The Coffmans enjoyed a very successful marriage and were described by those who knew them as full partners in a loving relationship characterized by complete mutual understanding, trust and warm generosity. They shared many interests.

Both were deeply interested in the community and active in various civic organizations. Mr. Coffman was a charter member of the Hagerstown Rotary Club and served on the boards of many organizations, including the Y.M.C.A., Hagerstown Junior College, the Historical Society of Washington County, the Hagerstown Chamber of Commerce, and Washington County Hospital.

A successful businessman, he was an active member of the Maryland Funeral Directors Association, at one time serving as dean of the funeral directors in his part of the United States. In 1929 Mr. Coffman was awarded a medal for outstanding service to his community. In 1969 he was posthumously awarded the Distinguished Citizen Award by the Hagerstown Chamber of Commerce.
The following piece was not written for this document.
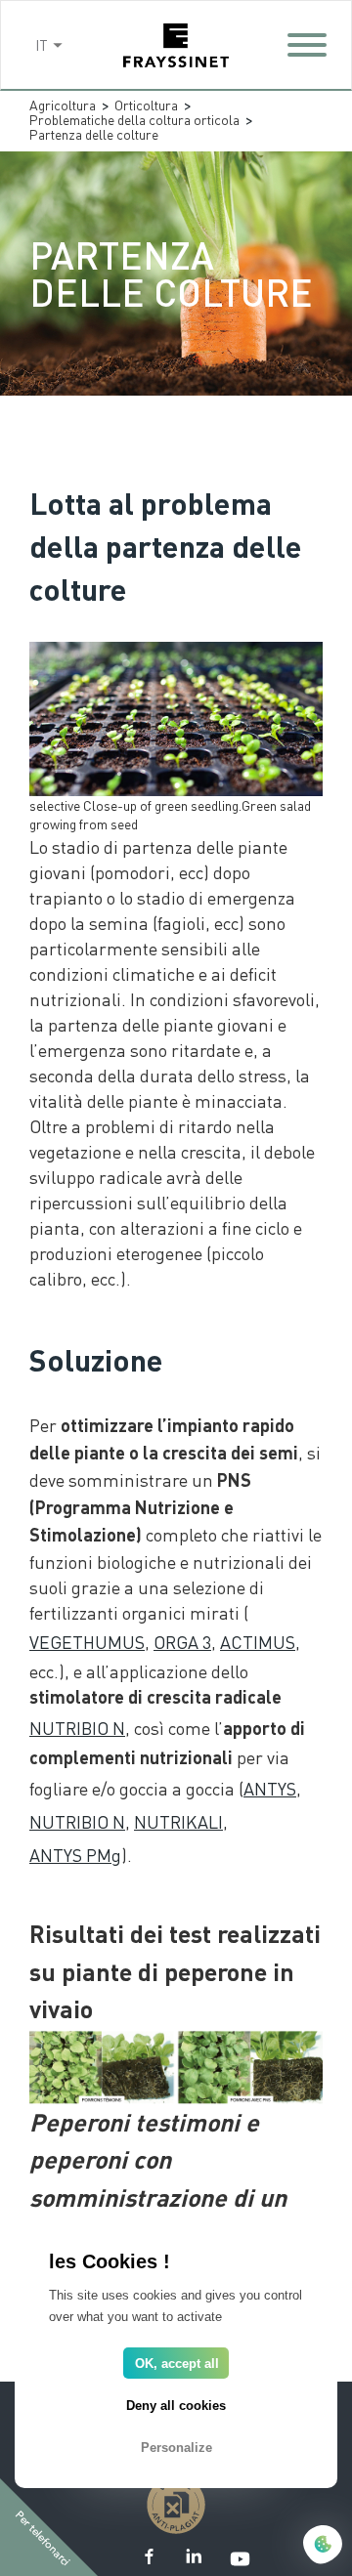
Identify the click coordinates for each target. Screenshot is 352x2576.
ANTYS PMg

A dedicated community volunteer, Mrs. Coffman was active in many civic organizations. She supported the work of the Salvation Army and served on its advisory board for more than 50 years. She also participated in the work of the American Cancer Society, the Washington County Tuberculosis Association, the Cedar Ridge Children’s Home, and the Zonta Club. Mr. and Mrs. Coffman were devoted members of the Zion Reformed Church in Hagerstown.

Mr. and Mrs. Coffman were actively involved in the life of Hood College, with both serving on the Hood College Board of Trustees. Mr. Coffman was elected to the board in 1944, and served as chair of the Building and Grounds Committee; Mrs. Coffman was elected in 1966.
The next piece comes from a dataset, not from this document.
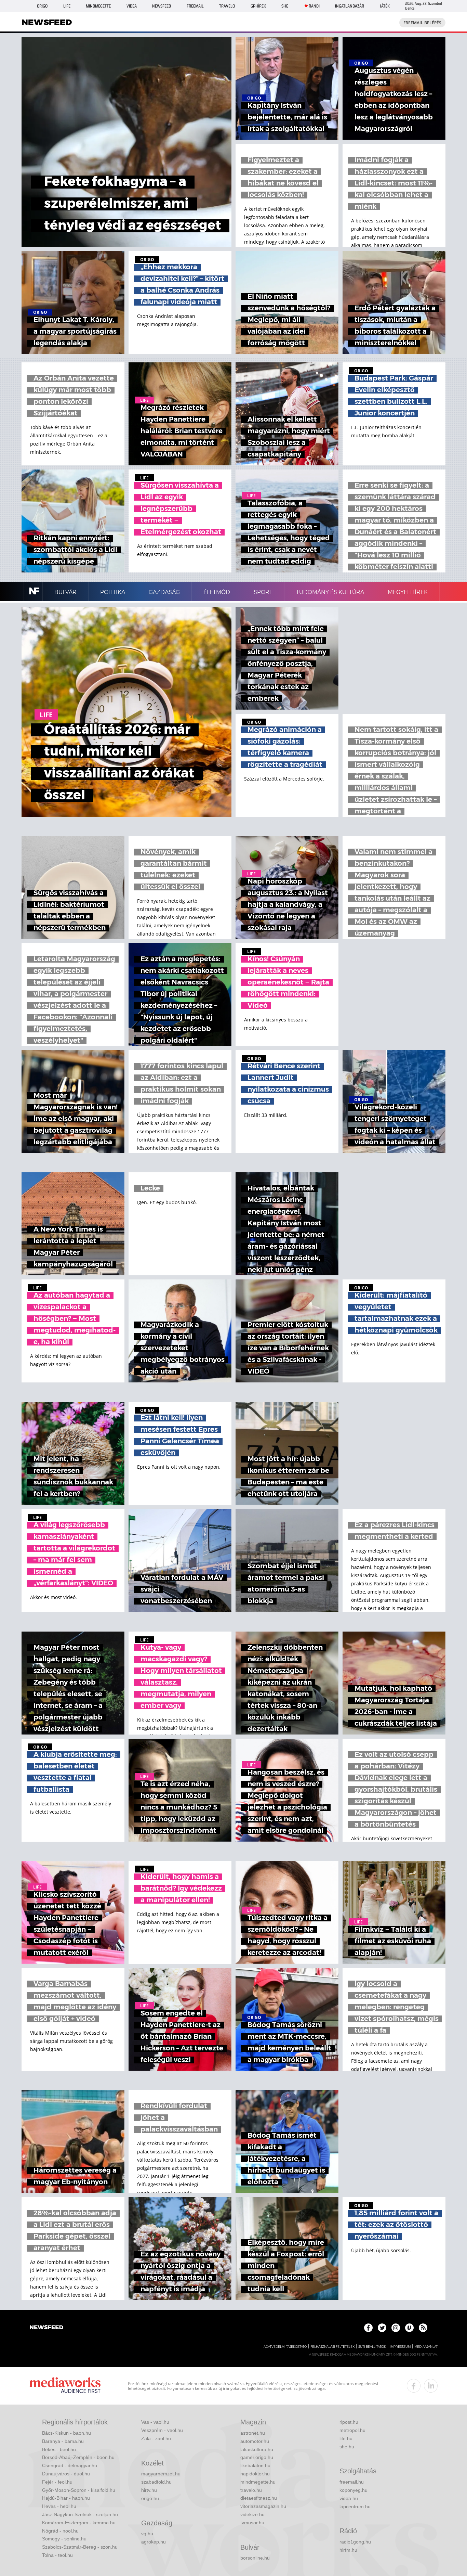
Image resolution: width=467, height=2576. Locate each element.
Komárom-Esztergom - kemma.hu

During their lifetimes, the Coffmans donated more than $3 million to educational and civic causes in the Central Maryland region. They financed and supervised the construction of the Coffman Health Center, the Coffman Research Center and the Coffman Home for Aged in Hagerstown. They provided financial support to aspiring college and nursing students, including many Hood College students.

In 1954, Hood College named its chapel for the Coffmans in recognition of the generous gift of $150,000 they gave to support its construction. The building of the chapel was fully funded with additional contributions from 2,200 alumnae, parents and friends in support of the Hood Forward Program.

The main sanctuary in Coffman Chapel seats more than 700 people while the basement includes classrooms and a choir rehearsal room. Faculty and staff offices can be found in the basement and on the second floor.

There are no direct descendants of Andrew and Gladys Coffman. Mr. Coffman died in 1968 at age 97. Mrs. Coffman died a year later in Washington County Hospital at age 77 following a long illness. A foster son, Roy NcNamee, is also deceased. Yet their legacy is a lasting one—both to Hood and the Western Maryland region.